## WHAT THE TASK ASKS
Show each line in the listing below that contains the word "label".

━━━ DATA PROVIDED

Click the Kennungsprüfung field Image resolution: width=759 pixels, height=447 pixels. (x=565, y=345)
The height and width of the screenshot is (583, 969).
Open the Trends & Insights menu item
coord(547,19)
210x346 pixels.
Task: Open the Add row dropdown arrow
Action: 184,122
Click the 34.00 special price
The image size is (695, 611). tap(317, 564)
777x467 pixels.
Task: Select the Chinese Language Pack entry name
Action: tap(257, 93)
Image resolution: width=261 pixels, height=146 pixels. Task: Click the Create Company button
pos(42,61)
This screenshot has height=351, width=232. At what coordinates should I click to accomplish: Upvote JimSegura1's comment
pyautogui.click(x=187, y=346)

━━━━━━
━━━ DATA PROVIDED

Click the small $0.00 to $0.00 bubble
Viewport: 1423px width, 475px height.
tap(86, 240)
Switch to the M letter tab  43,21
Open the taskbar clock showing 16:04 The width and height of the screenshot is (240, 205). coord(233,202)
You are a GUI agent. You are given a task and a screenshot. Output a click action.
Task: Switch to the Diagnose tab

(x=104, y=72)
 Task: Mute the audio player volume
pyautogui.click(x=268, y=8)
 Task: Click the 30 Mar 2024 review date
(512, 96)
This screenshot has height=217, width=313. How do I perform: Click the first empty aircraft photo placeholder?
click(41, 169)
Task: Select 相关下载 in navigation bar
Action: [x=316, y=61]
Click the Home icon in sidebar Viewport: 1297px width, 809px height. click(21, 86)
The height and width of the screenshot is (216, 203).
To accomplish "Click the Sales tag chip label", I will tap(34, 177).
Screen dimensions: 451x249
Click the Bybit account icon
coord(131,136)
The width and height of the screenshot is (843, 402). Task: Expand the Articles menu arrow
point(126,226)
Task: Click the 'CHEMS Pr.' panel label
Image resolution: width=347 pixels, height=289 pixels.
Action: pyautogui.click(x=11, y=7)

━━━━━━

## EXERCISE RESULT
To accomplish "Click the Sales tag chip label", I will tap(34, 177).
Task: Click the 'CHEMS Pr.' panel label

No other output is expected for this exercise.